Got on a couple lists... Waited it out... And got lucky..
XL krampus, first loser. So rigid. Can always upgrade the front fork, but right now the 3" with slightly lower psi is working great. 

Lbs either didn't cut the head tube or surly is making them loooong. Using 75mm of spacers, adjusting the seat, etc... Finally a ride that fits and feels like I'm pedaling a cruiser.

It's wild how the 29+ just rides over everything.. trail to hardpack to gravel onto loomy dirt... Flies right over. 

Probably going to get the tumbleweed persuader bar for the long XC rides. Also need to get bigger pedals, crank bros stamp 7 should do the trick.


----------



## Varaxis (Mar 16, 2010)

I'm curious, what measurement (millimeters) do you get when you measure from hip to shoulder socket:


----------



## Blathma (May 13, 2020)

Roughly 600mm, standing... Why?


----------



## Varaxis (Mar 16, 2010)

Just wondering how much it differed from me. I'm 5' 7" and I measure 410mm or so. Was wondering why reach numbers only increased by 25mm or so per size, while seat tube lengths often increased by 40mm or so.


----------



## Blathma (May 13, 2020)

Varaxis said:


> Just wondering how much it differed from me. I'm 5' 7" and I measure 410mm or so. Was wondering why reach numbers only increased by 25mm or so per size, while seat tube lengths often increased by 40mm or so.


WAG, pedal to seat is a function of one parameter, legs. Whilst reach is 2, trunk and wingspan. But that's just my guess.


----------



## Ryder1 (Oct 12, 2006)

Varaxis said:


>


When this guy bends his knees, more of his torso will move rearward of the BB. Seated, I have at least 200mm of torso length that is rearward of the BB. A steep STA can mitigate this "lost reach" number, but only so much.


----------



## TazMini (Jun 21, 2019)

Varaxis said:


> I'm curious, what measurement (millimeters) do you get when you measure from hip to shoulder socket:


This photo could have saved me buying Larges for 3 years when I really needed an XL due to ape like build.

Sent from my iPhone using Tapatalk


----------



## Varaxis (Mar 16, 2010)

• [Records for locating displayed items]
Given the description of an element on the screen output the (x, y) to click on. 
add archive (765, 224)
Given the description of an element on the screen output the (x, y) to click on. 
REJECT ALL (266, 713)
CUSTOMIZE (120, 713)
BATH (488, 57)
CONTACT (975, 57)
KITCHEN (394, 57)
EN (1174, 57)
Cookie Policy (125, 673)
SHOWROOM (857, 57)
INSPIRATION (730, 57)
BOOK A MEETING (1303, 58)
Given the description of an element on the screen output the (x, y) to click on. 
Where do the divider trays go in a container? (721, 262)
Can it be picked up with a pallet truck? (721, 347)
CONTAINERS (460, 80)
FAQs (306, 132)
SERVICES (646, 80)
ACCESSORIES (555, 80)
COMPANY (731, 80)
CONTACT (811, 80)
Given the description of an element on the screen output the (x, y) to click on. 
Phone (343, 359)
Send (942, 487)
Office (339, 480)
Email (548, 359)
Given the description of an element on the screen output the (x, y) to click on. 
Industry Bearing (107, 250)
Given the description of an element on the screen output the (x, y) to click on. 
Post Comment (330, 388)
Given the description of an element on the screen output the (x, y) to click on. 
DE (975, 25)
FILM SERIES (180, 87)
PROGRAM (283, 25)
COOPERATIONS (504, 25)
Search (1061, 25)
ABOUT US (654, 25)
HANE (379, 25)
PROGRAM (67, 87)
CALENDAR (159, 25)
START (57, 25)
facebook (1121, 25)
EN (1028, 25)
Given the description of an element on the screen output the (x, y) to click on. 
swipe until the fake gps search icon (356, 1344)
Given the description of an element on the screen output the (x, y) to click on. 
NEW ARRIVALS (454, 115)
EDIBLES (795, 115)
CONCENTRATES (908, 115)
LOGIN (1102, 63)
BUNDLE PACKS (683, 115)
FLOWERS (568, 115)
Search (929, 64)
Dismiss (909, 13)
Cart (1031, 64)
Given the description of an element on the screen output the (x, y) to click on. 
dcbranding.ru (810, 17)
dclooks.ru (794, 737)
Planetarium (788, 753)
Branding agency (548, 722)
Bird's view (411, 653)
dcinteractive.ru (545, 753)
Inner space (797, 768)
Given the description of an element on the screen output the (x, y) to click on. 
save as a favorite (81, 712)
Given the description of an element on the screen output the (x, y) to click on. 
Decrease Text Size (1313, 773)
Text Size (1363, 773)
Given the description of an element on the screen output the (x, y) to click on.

• [YOUR TASK]
Continue the bike-fit forum thread above, picking up after its final line.

• [EXERCISE OUTPUT]
What was the problem with your large bikes, that has to do with the ape index? If you were going by feel, testing the same model in L and XL, I would've suggested that you go with your gut, or try a different model.

Might be that the problem was more about being a little excited to come to a final decision, without exploring and researching enough, and accepting a compromise that later was regretted.

Bound to be some models in XL that would've agreed with your feelings and gut, though I would say that getting an XL for the sake of some ape index belief would need some validating first... would be regrettable if it was just some superstition.


----------



## TazMini (Jun 21, 2019)

Varaxis said:


> What was the problem with your large bikes, that has to do with the ape index? If you were going by feel, testing the same model in L and XL, I would've suggested that you go with your gut, or try a different model.


Really is about LBSs that make you stand over a bike and go "that fits you" and off you ride, combined with telling myself that the bikes fine and being uncomfortable was due to lack of skill/experience.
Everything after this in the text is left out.